Si muore davvero, invece, a non troppi chilometri di distanza, e il peggio, per il medico, arriva quando viene catturato dalle truppe russe. Umiliato, angariato, picchiato, Serhiy viene risparmiato perché utile al controllo dei prigionieri seviziati e forse in vista di uno scambio. Una volta liberato e tornato nella sua bella casa borghese con finestra panoramica, non sarà più l’uomo di prima. Forse migliore, di sicuro più capace di prendersi cura della figlia, di ascoltarla. Ma come confessare l’atroce, inconfessabile segreto che custodisce?

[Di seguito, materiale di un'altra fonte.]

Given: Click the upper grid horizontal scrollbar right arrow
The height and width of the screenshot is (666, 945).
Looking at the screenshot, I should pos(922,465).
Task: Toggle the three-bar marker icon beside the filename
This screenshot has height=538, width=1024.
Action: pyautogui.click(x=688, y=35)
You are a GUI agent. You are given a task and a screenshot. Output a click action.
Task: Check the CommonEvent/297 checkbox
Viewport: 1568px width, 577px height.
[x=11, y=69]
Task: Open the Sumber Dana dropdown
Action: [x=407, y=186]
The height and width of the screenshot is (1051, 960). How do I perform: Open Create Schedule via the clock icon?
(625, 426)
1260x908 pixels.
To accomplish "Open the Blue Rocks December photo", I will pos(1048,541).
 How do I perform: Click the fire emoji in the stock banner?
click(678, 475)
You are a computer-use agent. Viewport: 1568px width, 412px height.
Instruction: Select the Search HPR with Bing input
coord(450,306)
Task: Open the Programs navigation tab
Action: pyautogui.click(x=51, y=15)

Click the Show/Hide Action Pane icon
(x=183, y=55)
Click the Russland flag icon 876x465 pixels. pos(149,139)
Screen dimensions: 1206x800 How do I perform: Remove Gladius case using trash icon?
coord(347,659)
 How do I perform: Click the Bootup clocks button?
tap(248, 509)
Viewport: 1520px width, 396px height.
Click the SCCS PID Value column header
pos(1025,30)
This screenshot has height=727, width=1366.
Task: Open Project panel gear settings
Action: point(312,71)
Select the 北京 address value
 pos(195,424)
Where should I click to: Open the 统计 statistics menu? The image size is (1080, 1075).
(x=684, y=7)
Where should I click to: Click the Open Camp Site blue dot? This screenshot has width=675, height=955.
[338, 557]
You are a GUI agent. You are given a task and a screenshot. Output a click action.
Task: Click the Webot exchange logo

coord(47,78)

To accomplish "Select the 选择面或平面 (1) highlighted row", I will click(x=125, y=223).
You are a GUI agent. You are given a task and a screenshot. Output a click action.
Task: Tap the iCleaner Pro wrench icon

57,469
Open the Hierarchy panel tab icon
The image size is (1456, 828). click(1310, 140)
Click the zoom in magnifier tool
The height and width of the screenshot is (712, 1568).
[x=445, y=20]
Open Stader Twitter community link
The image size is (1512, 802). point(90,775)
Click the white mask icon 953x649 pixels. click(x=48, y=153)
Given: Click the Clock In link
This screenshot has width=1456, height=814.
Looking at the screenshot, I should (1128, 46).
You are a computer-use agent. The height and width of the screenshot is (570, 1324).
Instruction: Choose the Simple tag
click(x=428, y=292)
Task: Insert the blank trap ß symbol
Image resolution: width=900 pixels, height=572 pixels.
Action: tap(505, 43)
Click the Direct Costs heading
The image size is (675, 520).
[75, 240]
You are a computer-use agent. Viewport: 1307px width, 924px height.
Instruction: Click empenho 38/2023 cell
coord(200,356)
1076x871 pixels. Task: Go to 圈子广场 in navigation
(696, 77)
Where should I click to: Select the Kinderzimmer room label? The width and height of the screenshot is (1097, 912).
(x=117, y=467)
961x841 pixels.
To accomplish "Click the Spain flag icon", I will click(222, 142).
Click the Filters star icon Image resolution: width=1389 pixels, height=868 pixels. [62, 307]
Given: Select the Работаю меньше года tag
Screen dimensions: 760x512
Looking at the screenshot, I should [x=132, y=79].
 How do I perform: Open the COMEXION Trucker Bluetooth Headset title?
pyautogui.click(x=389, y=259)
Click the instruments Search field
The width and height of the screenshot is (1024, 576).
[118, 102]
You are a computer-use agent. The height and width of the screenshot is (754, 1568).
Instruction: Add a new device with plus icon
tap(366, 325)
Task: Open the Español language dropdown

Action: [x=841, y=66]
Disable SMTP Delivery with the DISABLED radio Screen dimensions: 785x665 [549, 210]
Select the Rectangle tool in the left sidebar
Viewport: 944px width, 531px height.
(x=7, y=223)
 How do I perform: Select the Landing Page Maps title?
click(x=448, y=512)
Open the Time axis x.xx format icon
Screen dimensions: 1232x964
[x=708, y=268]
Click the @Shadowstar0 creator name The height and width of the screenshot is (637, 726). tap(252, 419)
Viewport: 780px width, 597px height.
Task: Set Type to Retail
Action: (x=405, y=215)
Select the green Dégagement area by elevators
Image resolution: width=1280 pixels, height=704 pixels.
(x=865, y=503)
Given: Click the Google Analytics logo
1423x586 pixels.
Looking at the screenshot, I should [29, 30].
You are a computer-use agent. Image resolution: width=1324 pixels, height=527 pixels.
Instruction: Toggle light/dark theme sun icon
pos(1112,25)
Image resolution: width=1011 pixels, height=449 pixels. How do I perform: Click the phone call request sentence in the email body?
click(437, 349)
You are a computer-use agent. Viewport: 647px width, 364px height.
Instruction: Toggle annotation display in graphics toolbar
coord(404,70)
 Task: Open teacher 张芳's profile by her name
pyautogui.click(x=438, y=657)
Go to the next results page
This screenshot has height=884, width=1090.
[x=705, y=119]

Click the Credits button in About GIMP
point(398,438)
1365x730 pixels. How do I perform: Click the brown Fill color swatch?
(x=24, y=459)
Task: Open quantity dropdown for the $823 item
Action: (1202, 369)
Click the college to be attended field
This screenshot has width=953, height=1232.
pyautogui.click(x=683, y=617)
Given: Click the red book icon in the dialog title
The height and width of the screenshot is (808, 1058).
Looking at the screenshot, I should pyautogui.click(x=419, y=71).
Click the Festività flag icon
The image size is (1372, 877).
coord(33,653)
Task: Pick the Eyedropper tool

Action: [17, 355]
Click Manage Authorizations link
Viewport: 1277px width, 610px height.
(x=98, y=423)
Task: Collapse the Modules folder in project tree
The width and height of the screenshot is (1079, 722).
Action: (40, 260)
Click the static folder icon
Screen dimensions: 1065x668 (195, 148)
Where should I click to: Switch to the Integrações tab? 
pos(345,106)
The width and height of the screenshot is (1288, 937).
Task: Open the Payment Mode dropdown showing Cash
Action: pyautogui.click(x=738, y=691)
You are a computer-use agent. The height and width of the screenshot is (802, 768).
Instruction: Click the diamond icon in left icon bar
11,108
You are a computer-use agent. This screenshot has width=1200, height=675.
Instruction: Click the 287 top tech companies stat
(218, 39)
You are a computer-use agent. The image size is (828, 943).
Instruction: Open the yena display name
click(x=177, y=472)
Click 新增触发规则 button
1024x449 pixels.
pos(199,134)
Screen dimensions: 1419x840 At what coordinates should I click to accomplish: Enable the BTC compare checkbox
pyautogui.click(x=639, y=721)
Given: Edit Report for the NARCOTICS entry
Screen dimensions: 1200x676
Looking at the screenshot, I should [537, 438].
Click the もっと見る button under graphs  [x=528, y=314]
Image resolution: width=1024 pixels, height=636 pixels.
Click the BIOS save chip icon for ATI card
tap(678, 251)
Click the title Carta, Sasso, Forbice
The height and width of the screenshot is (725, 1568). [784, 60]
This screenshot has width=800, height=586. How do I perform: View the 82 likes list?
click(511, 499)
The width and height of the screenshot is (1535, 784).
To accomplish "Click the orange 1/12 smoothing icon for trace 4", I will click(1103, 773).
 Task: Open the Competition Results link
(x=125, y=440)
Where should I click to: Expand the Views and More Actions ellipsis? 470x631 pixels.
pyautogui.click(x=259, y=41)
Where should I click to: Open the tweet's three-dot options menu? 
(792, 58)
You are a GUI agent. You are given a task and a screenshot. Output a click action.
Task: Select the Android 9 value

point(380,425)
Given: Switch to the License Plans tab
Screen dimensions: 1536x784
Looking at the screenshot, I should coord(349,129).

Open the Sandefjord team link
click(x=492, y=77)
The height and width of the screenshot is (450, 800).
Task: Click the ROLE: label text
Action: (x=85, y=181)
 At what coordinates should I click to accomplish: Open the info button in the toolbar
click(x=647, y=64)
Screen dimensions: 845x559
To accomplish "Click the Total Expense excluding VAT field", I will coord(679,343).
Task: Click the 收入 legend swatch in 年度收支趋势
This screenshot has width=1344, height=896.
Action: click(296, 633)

Le torture praticate dai russi sono rese con minuziosa ferocia, e viene da chiudere gli occhi di fronte a tale crudeltà; ma lo sguardo non è gratuito, a suo modo serve a spiegare – prima, durante e dopo – lo scorticato stato d’animo del protagonista. Certo “Vidblysk” non è una passeggiata, e magari alcune allegorie potranno risultare poetizzanti (quel piccione che si sfracella sul vetro, i cani inselvatichiti nel parco, i ricchi ucraini che giocano a Polo); ma si esce dal film disposti a condividere con i protagonisti della storia il lento ritorno a una specie di normalità.